CHP Genel Başkanı Kemal Kılıçdaroğlu, darbe girişimi sonrası kamudan ihraçlara karşı itirazlar için OHAL Komisyonu’nu adres gösteren Avrupa İnsan Hakları Mahkemesi’ne çıkışarak, “Siz Türkiye’de ne olup bittiğini bilmiyor musunuz?” diye sordu.
(AİHM), kanun hükmünde kararnameyle (KHK) ihraç edilen bir öğretmenin açtığı davayı reddederek, OHAL Komisyonu’nu adres göstermiş, hükümet bu kararı yerinde bularak, komisyonun temmuz ayında başvuruları kabul edeceğini öne sürmüştü.
Partisinin grup toplantısında konuşan Kılıçdaroğlu, AİHM’in kararının saygınlığına zarar verdiğini belirterek şunları söyledi: “Siz Türkiye’de ne olup bittiği bilmiyor musunuz? Hangi adaletten bahsediyorsunuz. Geciken adalet adalet değildir. Onlara söylüyorum. Şu anda Türkiye’deki yargı resmen iktidarın tetikçiliğini yapıyor. AİHM bu konuma düşmemeli. Bu konuma düşerse o kurumda saygınlığını yitirir. Efendim komisyonda geçtikten sonra bakarız. Hangi komisyon. Darbe dönemlerinde yargı yolu kapatılır. 12 Eylül darbe döneminde ne yaşanıyorsa bugün katmerlisi yaşanıyor. Toplu ihraçlar… Kimin gücü kime yeterse.”
‘Bir şey çıkmayacağı belliydi’
Kılıçdaroğlu, gündemine partisinin şerh koyduğu Meclis Darbe Girişimini Araştırma Komisyonu’nun raporunu da aldı.
“Darbe yapılacağı biliniyordu, önlemediler” diyen Kılıçdaroğlu, şöyle devam etti: “Bir musibet bin nasihattan evladır. Böyle bir musibetle karşılaştık, niye oturup araştırmıyoruz? Getirdiler komisyonun başına FETÖ’yü öven adamı. Zaten bir şey çıkmayacağı baştan belliydi. Eski Genelkurmay Başkanları geliyor, MİT Müsteşarları geliyor, şu andakiler gelmiyor. Gelmek istiyorlar, niye hükümet izin vermiyor. Açığı ortaya çıkacak.”

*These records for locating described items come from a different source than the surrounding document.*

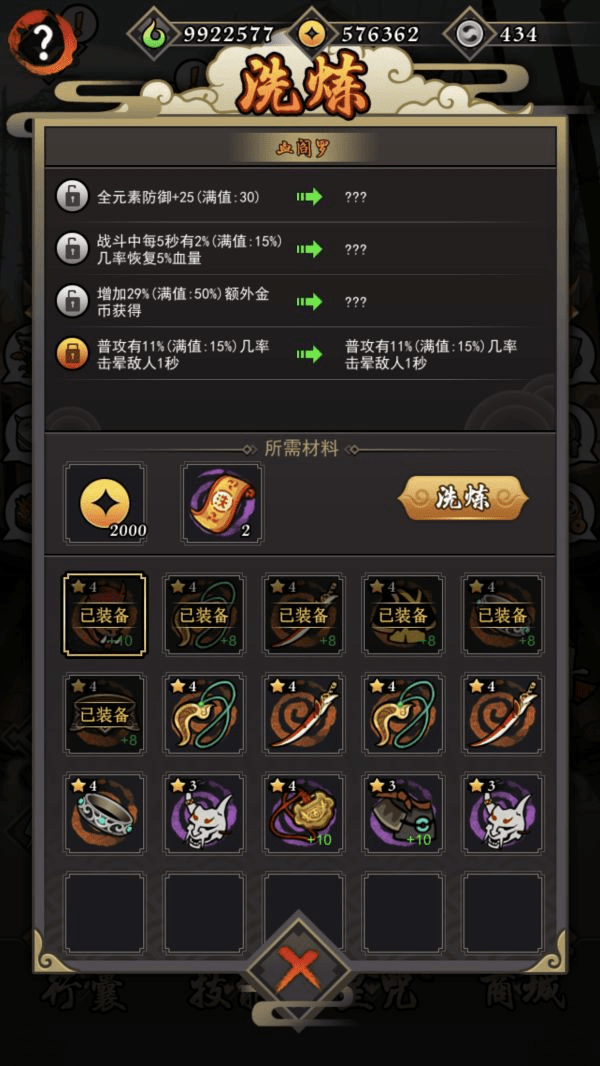Lock the 战斗中每5秒 blood recovery attribute
Image resolution: width=600 pixels, height=1066 pixels.
71,249
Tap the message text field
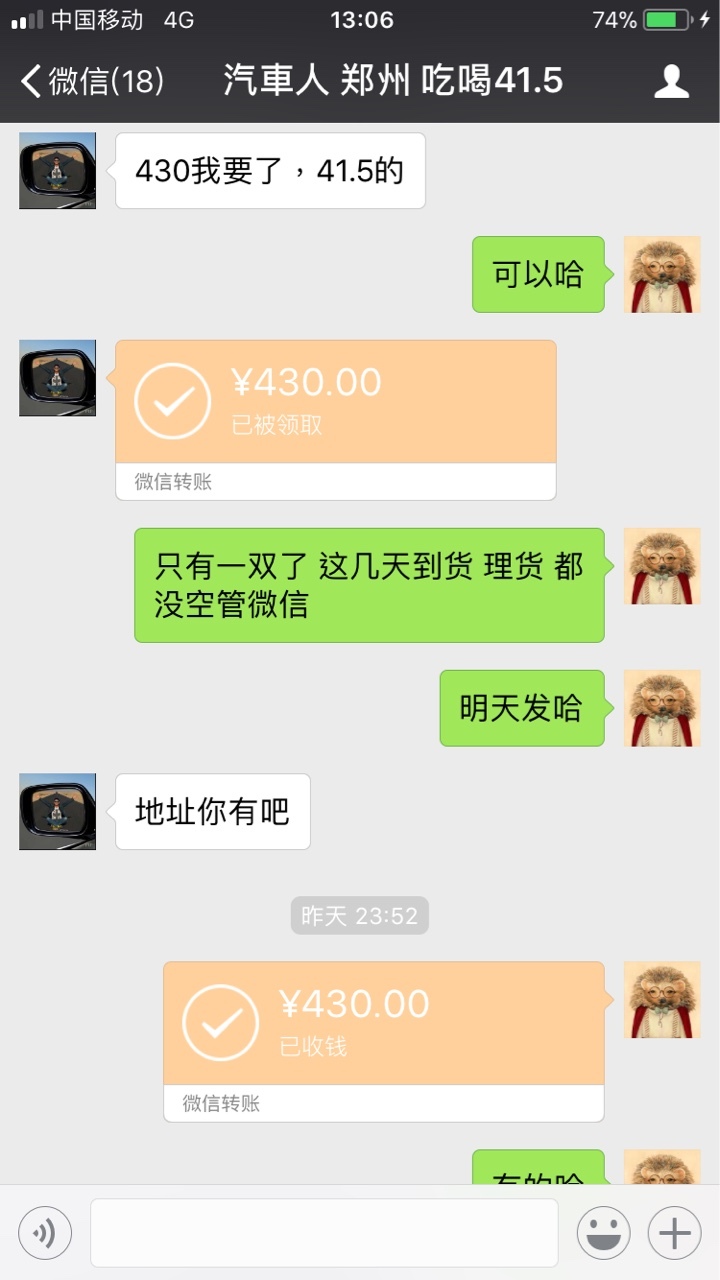This screenshot has width=720, height=1280. pos(325,1233)
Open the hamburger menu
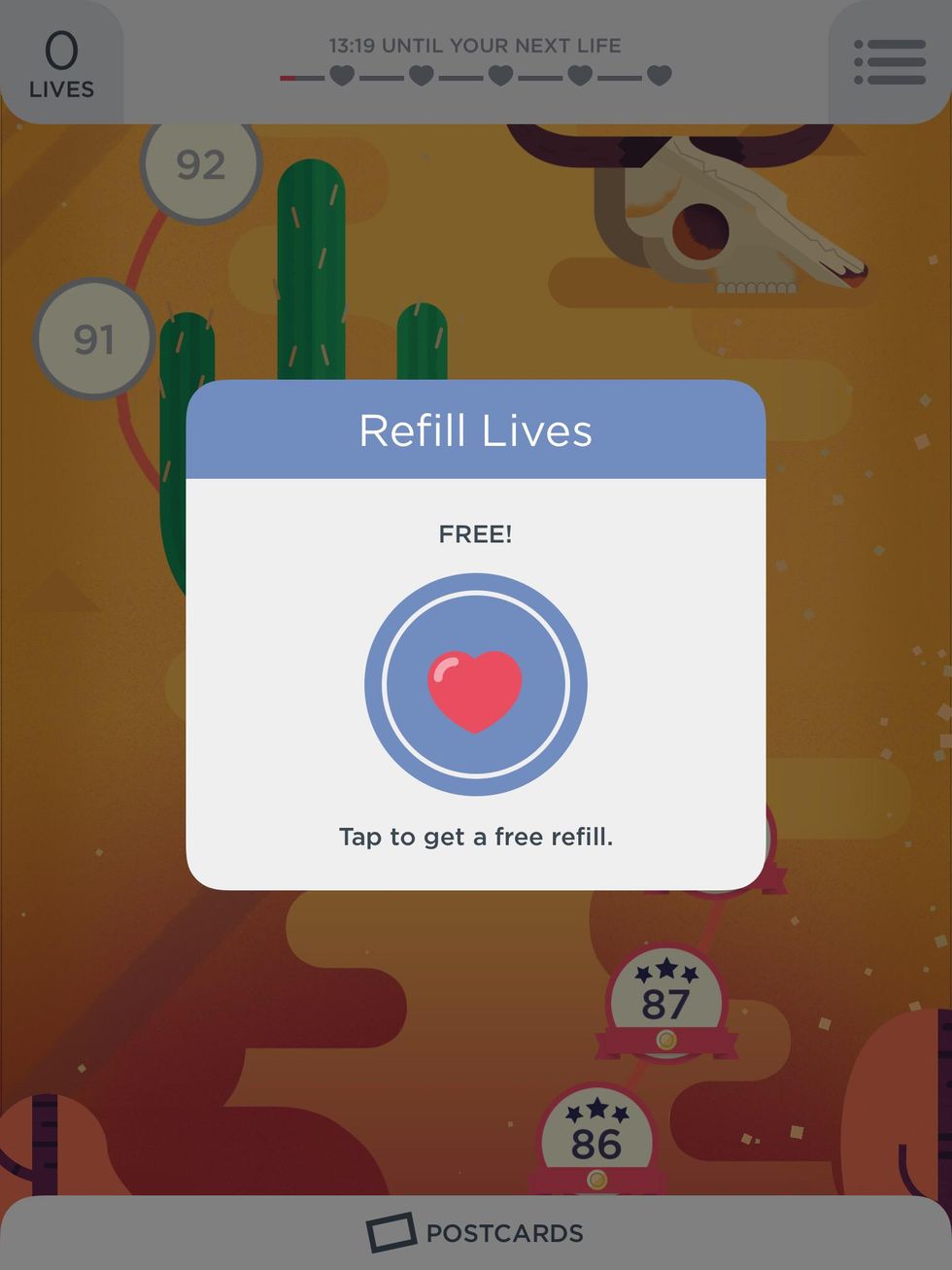Viewport: 952px width, 1270px height. pyautogui.click(x=889, y=62)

‘Gariban olan içeride kalıyor’
CHP lideri İstanbul Büyükşehir Belediye Başkanı Kadir Topbaş ve eski başbakan yardımcısı Bülent Arınç’ın tutuklanan damatlarının salıverilmesine de tepki gösterdi: “Öğrenciler, erler aylardır hapiste. Ama annelerin kabahati var, iyi bir damat ya da kayınpeder bulmanız lazımdı. Damatlar serbest bırakılıyor. Parası olan dayısı olan serbest bırakılıyor. Gariban olan içerde kalıyor. Ben merak ediyorum Kadri Gürsel’in evi yok mu? Altan kardeşlerin, Nazlı Ilıcak’ın, Ahmet Şık’ın evleri yok mu? Onlar neden serbest bırakılmıyor? Çünkü kayınpederleri, dayıları yok, paraları yok. Bu ortam darbe ortamıdır. Herkes bunu çok iyi bilir. Bu dönemde adalette, yargıda, hukukta çalışmaz.”